Greckie słowo „doświadczać” oznacza tu „badać, szacować.” Apostoł Paweł mówi, „Badajcie siebie, by zobaczyć, czy chodzicie według Słowa Bożego.” Mamy stale pytać siebie, „Czy ja się zmieniam? Czy staję się bardziej kochający i delikatny? Czy moje rozmowy stają się coraz bardziej sprawiedliwe? Czy stale narzekam, czy też zaczynam wypowiadać budujące słowa wiary? Czy świadomie staram się podobać Jezusowi?
Sprawę sprawdzania siebie powinniśmy traktować bardzo poważnie. Jeżeli jesteś chrześcijaninem, ale jesteś ciągle apatyczny i nie wzrastasz duchowo, to nie pozwoliłeś Duchowi Bożemu na wykonywanie jego dzieła w tobie. Pytaj siebie, czy każdego dnia cieszysz się bardziej Jezusem i jego kościołem? Czy może trzymasz urazy, odrzucenie, korzeń goryczy?
Możliwe jest przeżywanie wzrostu w wielu dziedzinach twojego życia, a mimo tego pozostawanie dzieckiem w wielu innych. Oto łatwy test, by zbadać, czy następuje u ciebie duchowy wzrost. Po prostu zapytaj siebie, „Czy jestem spragniony? Czy pragnę więcej Jezusa i jego świętości?” Jeżeli odpowiedź brzmi tak, to możesz być pewien, że wzrastasz, ponieważ Słowo obiecuje, „Błogosławieni, którzy łakną i pragną sprawiedliwości, albowiem oni będą nasyceni” (Mt 5:6).
Czy chcesz wzrastać duchowo?

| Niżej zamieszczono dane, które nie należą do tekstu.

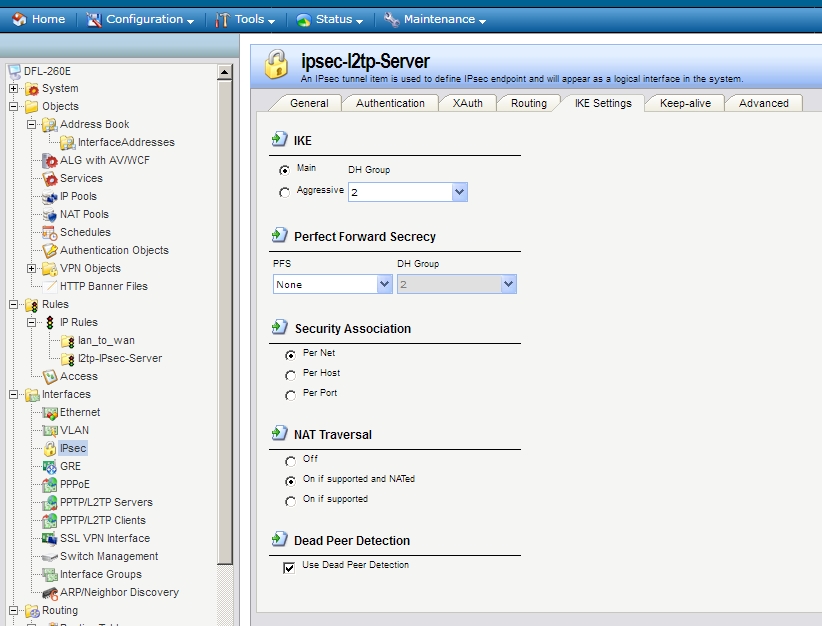The height and width of the screenshot is (626, 822).
Task: Open the Maintenance menu
Action: point(435,19)
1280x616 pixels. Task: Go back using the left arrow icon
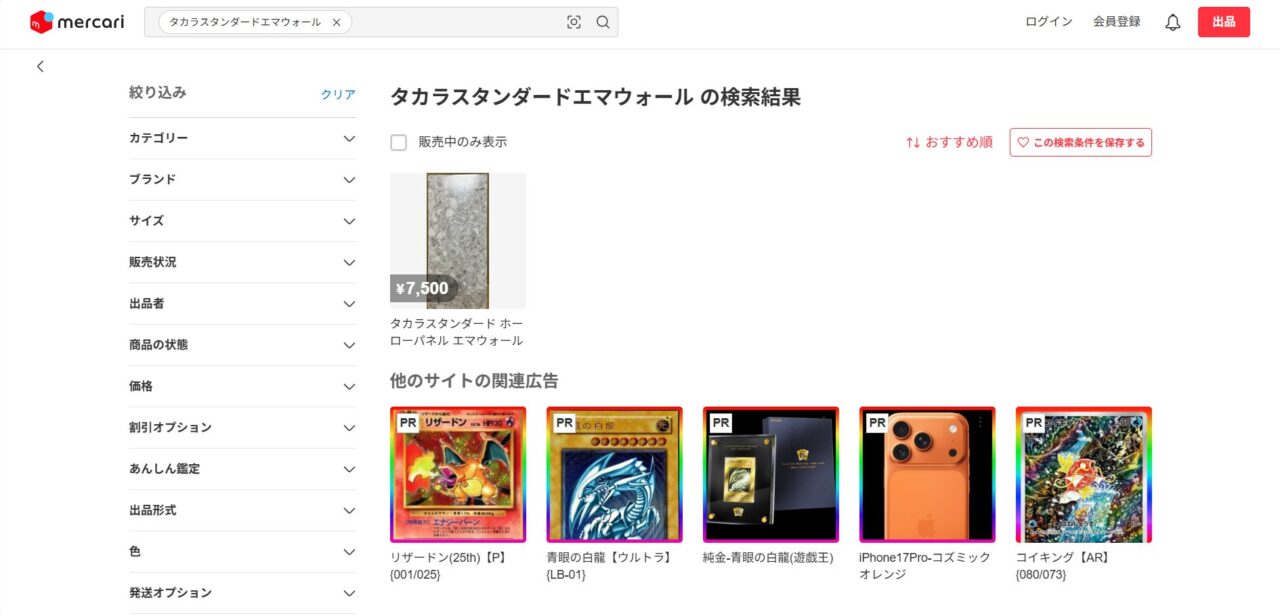coord(40,66)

Jeżeli tak, to poproś Ducha Świętego, by oświecił każdą dziedzinę słabości lub grzechu w twoim życiu i wołaj do niego, „Panie, kocham cię i chcę lepiej ciebie poznać. Chcę dorastać do wymiaru, jaki jest w twoim Słowie. Proszę, pomóż mi uchwycić wiarą to, co czynisz we mnie, co mi pomoże wzrastać duchowo!”
Nie zapomnij, że Bóg stoi obok ciebie, nawet jeżeli przeżywasz sztorm. On odświeża twojego ducha, karmi twoją duszę, zapuszcza mocne korzenie w tobie - pomagając ci wzrastać w nim!